課題の指示: 日本橋の移り変わりを述べたページ抜粋から、「日本橋はこのあとすぐに、丸い日本式の橋から平らな」から「これがなんと、今の橋。(つまり、去年で架橋100年。)」までを一字も変えずに引用してください。

歌川芳虎という人の「東京日本橋風景」というもの。


一見、あまり江戸の頃と変わっていないようだが、
たった3年で、実は大きく変わっている。

高札場は、まだ、ある。
橋自体も木造の江戸のもののまま。

しかし、西洋風の馬車、それから、高札場の下にリヤカーのような
人が曳いている箱のようなもの。
後のもう少しスマートなものではないが、
これが人力車である、という。
ちょうど、この高札場の隣に人力車が営業許可を得て
店を開いた、とのこと。

展示で指摘されていたのは、江戸の頃との
書き込みの違い。

橋だったり、まわりの町並みよりも、ここを
歩いている、通っている人々にフォーカスがされている。
あたり前のことかもしれぬが、江戸からかわらないもの、
例えば魚河岸だったりにはフォーカスされていない。

ある意味、このあたりにもう既に、
明治以降の日本橋、いや、東京という街を
象徴しているように思われる。

新しい西洋文明を貪欲に取り入れ、文明開化にひた走って
江戸のものをどんどんと壊していった、という。

ともあれ。

日本橋はこのあとすぐに、丸い日本式の橋から平らな
西洋風の木造の橋に架け替えられた。

馬車に加えて、軌道上を走る鉄道馬車が通る。
このためにも、平らな橋である必要はあった。

鉄道馬車が市電に代わる。

そして、いよいよ明治44年(1911年)に石造りの橋になる。
これがなんと、今の橋。(つまり、去年で架橋100年。)
この時はやはり大イベントで、親子孫、三代の夫婦が
渡り初めをした、と、いい、またちょうど私製葉書が許可された
だかで、夥(おびただ)しい数の日本橋の絵葉書が売り出された
ようである。

その後、関東大震災にも耐え、東京大空襲の
爆撃にも耐え、残り、1999年には重要文化財になっている。

展示では触れられていないが東京オリンピックを前に、
日本橋の上には、首都高速が架けられ、日本橋から
青空がなくなった。

まあ、都の管理下にある江戸東京博物館で
この件について触れることはあえてしなかった
のではあろう。

データ一覧:

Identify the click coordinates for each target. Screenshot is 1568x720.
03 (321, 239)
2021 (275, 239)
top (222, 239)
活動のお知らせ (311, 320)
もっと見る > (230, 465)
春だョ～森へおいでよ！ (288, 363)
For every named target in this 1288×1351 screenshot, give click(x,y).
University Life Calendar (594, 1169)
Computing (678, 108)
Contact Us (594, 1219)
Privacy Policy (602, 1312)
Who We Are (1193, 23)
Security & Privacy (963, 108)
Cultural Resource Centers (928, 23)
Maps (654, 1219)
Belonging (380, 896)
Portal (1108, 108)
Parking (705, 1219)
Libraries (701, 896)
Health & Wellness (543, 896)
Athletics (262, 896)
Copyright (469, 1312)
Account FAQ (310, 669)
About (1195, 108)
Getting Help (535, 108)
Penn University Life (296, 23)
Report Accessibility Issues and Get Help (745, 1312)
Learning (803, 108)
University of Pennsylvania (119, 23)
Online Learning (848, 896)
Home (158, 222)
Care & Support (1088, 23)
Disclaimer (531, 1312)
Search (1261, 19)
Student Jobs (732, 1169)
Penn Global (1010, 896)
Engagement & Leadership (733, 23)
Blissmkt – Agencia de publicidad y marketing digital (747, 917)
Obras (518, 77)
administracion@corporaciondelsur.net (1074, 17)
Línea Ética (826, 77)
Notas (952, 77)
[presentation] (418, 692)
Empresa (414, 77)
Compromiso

この課題の解答:
日本橋はこのあとすぐに、丸い日本式の橋から平らな
西洋風の木造の橋に架け替えられた。

馬車に加えて、軌道上を走る鉄道馬車が通る。
このためにも、平らな橋である必要はあった。

鉄道馬車が市電に代わる。

そして、いよいよ明治44年(1911年)に石造りの橋になる。
これがなんと、今の橋。(つまり、去年で架橋100年。)